> _Your instructions_
In the entries below, find the lines with the word "agent" and copy them.

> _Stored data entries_

━━━━━━━━━━━━━━━━

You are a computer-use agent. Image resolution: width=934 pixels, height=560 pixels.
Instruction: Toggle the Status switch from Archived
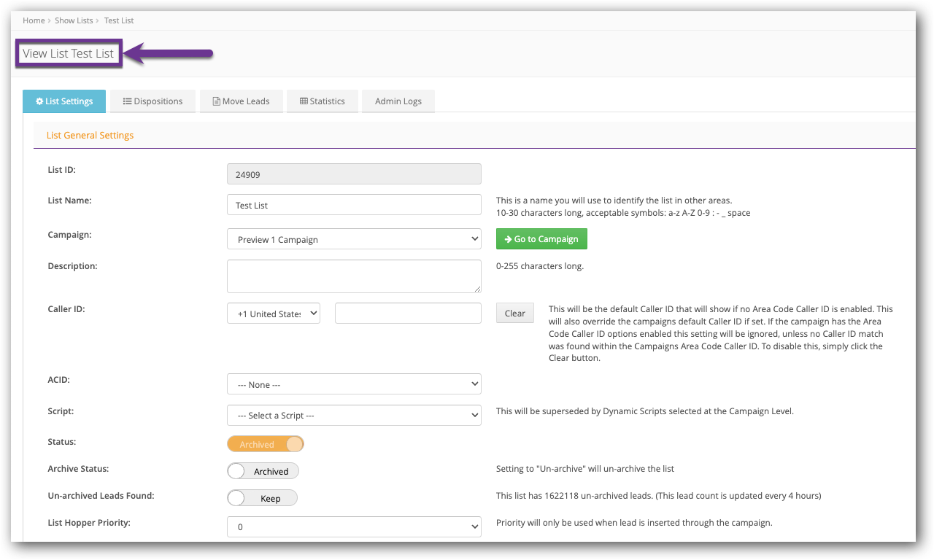(266, 443)
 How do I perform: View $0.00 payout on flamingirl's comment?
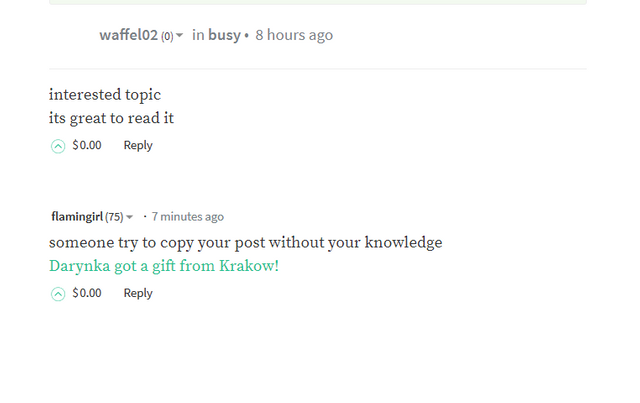87,293
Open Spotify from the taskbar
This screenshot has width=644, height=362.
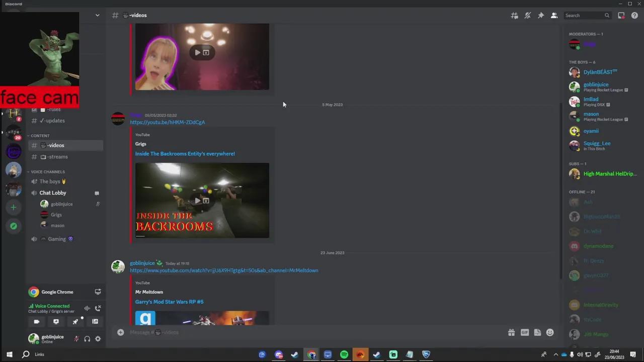344,354
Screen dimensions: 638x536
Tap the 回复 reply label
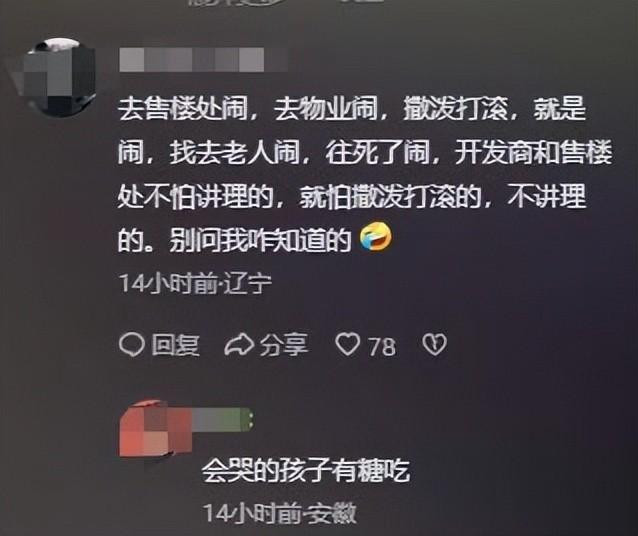[x=175, y=345]
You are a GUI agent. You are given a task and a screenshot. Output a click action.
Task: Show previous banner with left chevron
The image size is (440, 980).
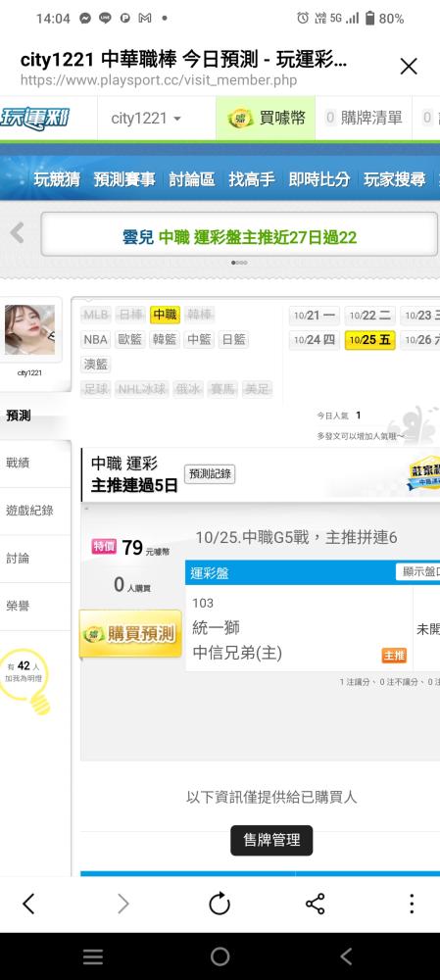[x=17, y=233]
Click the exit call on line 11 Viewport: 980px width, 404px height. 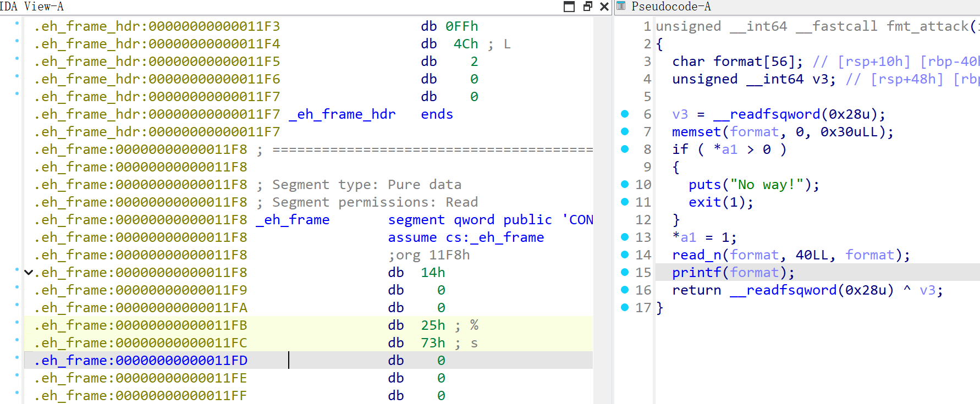point(704,202)
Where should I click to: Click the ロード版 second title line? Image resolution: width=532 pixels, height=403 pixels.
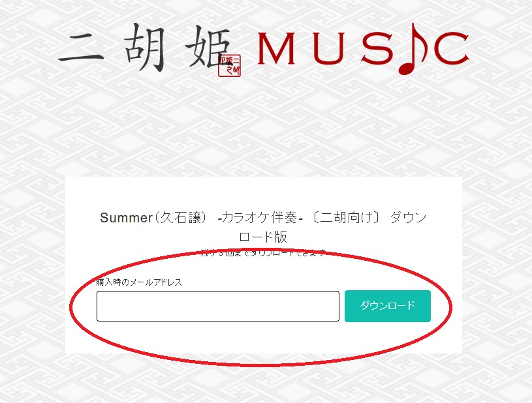263,237
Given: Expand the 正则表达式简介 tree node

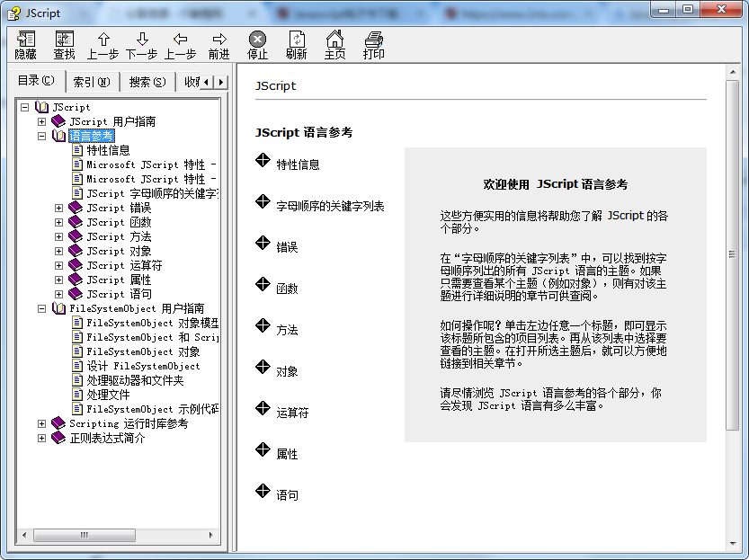Looking at the screenshot, I should click(x=41, y=438).
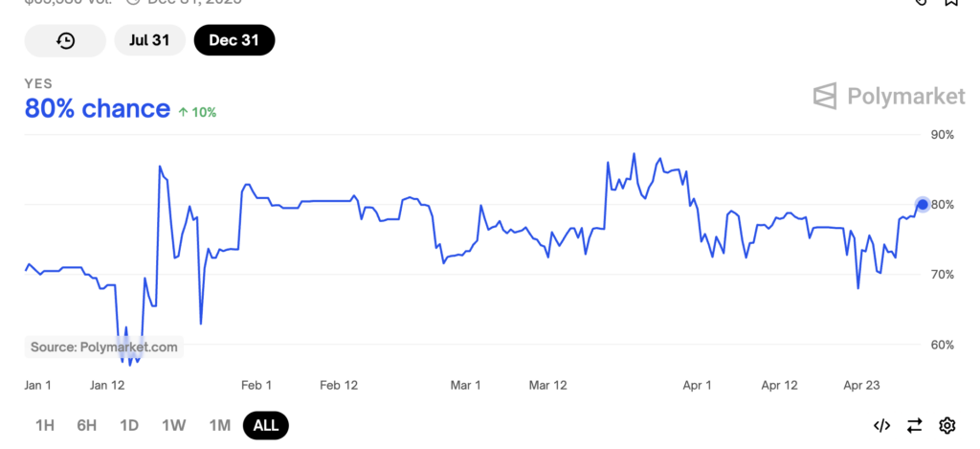Click the 80% chance heading
The height and width of the screenshot is (449, 980).
[x=98, y=109]
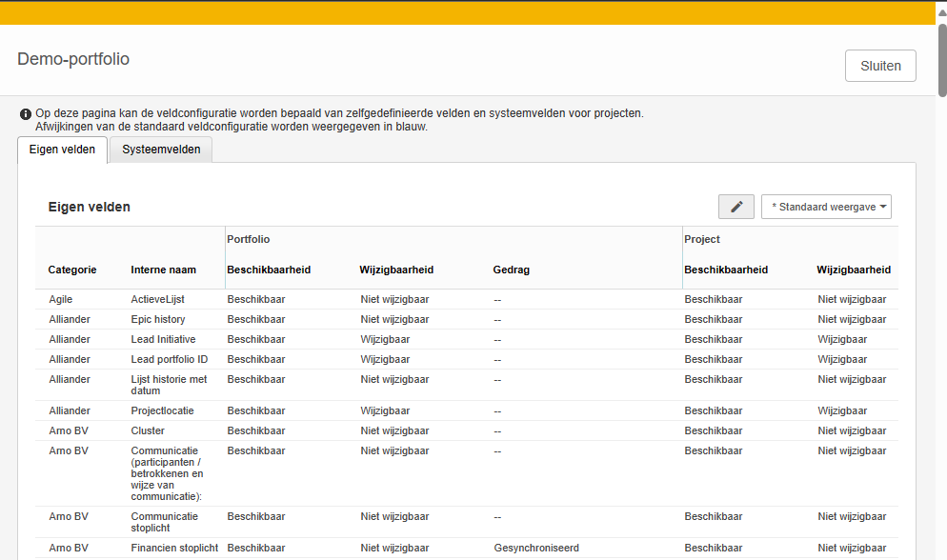Click the pencil edit icon
This screenshot has width=947, height=560.
(735, 207)
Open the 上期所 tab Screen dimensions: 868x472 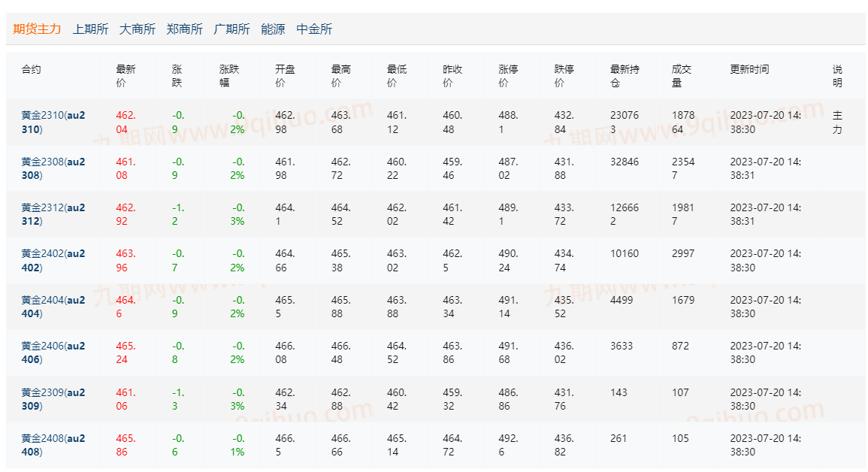pos(90,29)
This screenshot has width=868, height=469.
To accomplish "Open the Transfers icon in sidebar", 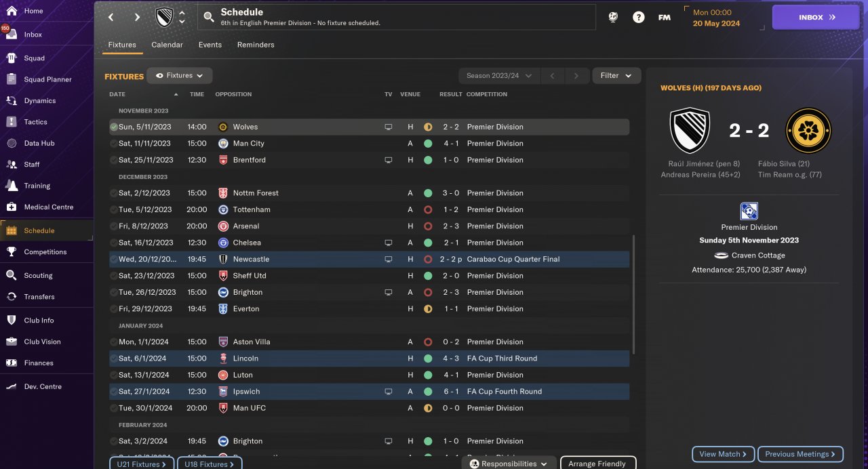I will tap(12, 296).
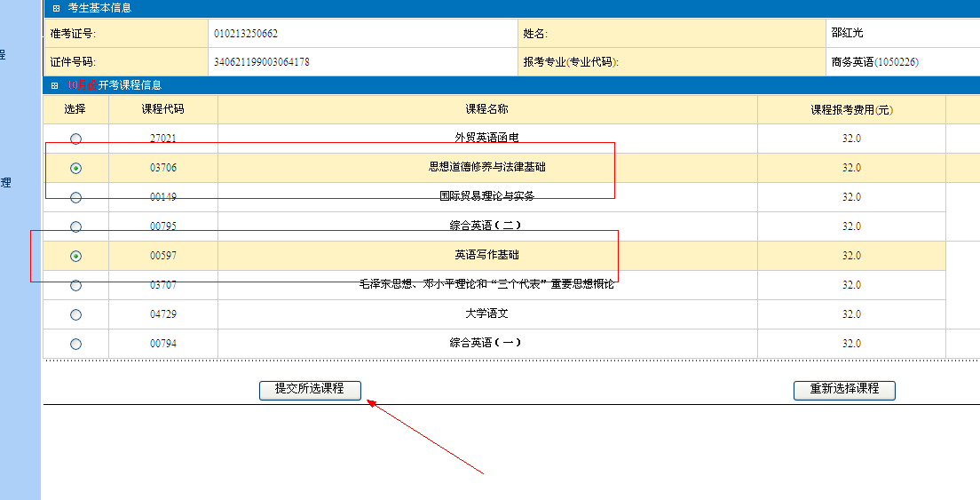Click the 提交所选课程 button
The image size is (980, 500).
click(x=309, y=389)
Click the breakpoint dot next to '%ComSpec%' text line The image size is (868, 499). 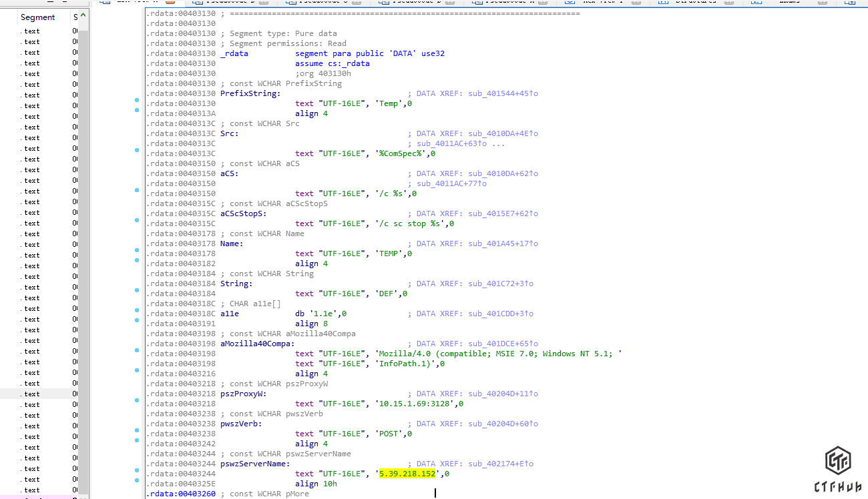[x=137, y=154]
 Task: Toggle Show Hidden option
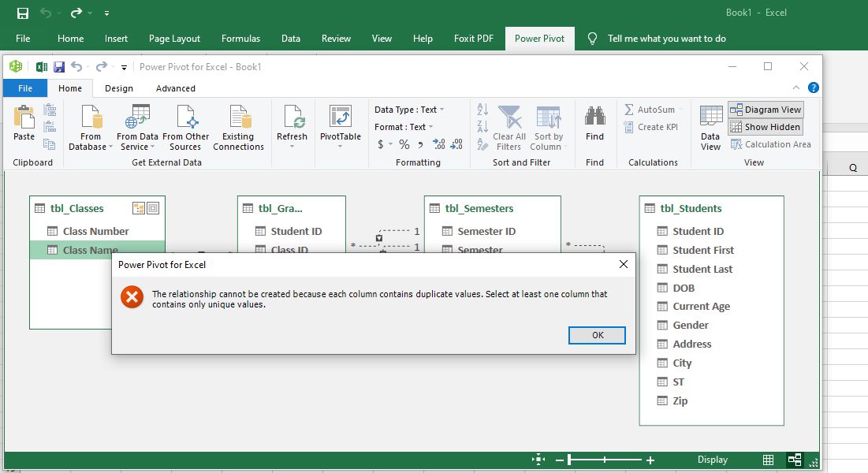tap(765, 127)
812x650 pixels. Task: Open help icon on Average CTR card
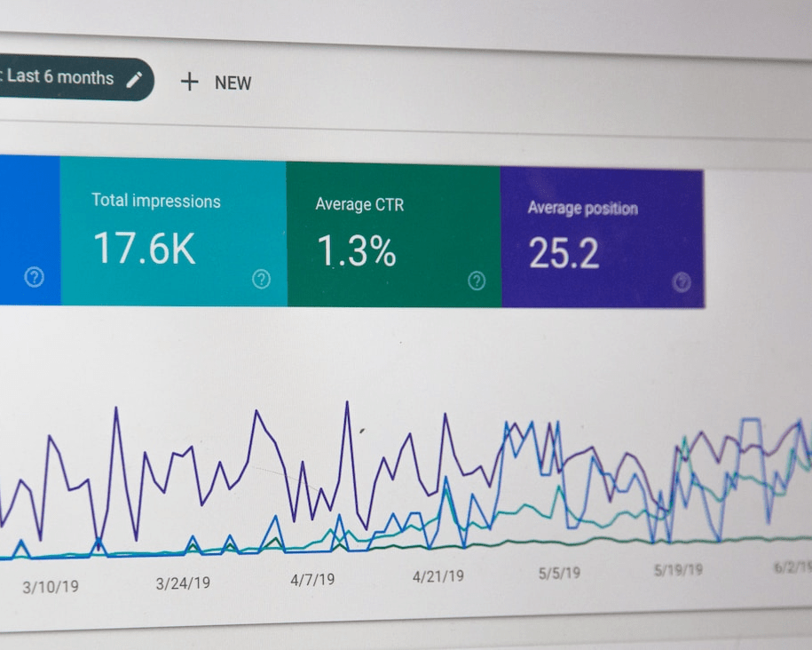[477, 281]
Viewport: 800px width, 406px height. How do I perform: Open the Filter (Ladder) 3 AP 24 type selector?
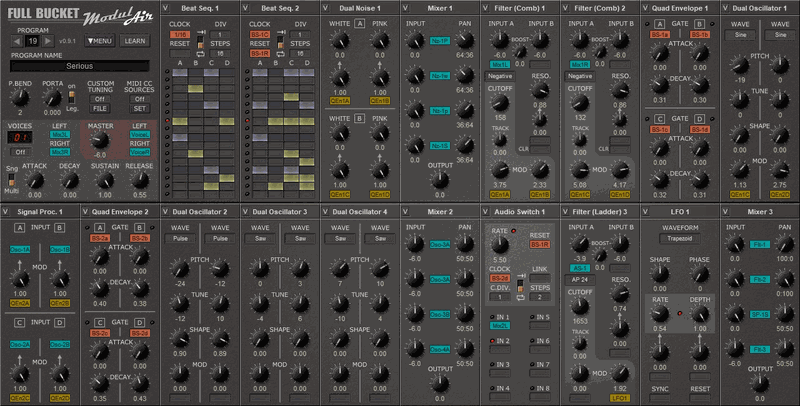pos(581,280)
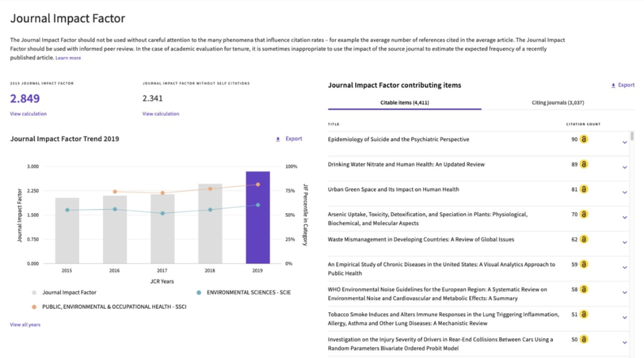Click open access icon for Waste Mismanagement article
Screen dimensions: 644x358
pyautogui.click(x=584, y=239)
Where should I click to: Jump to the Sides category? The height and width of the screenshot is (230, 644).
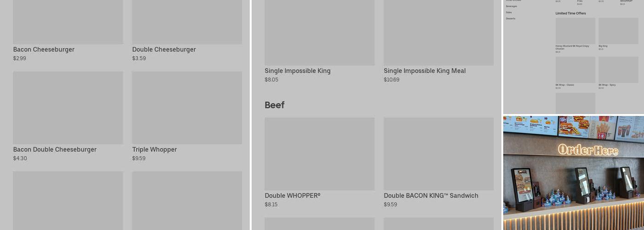point(509,12)
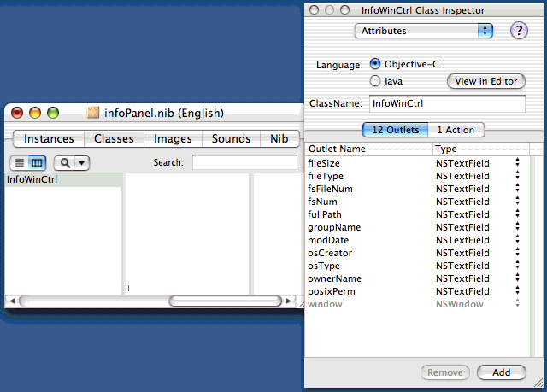The image size is (547, 392).
Task: Click the infoPanel.nib document title icon
Action: (x=94, y=113)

━━━━━━━━━━━━━━━━

> _Written solution_
You are a computer-use agent. Image resolution: width=934 pixels, height=560 pixels.
You are a GUI agent. You are given a task and a screenshot. Output a click action.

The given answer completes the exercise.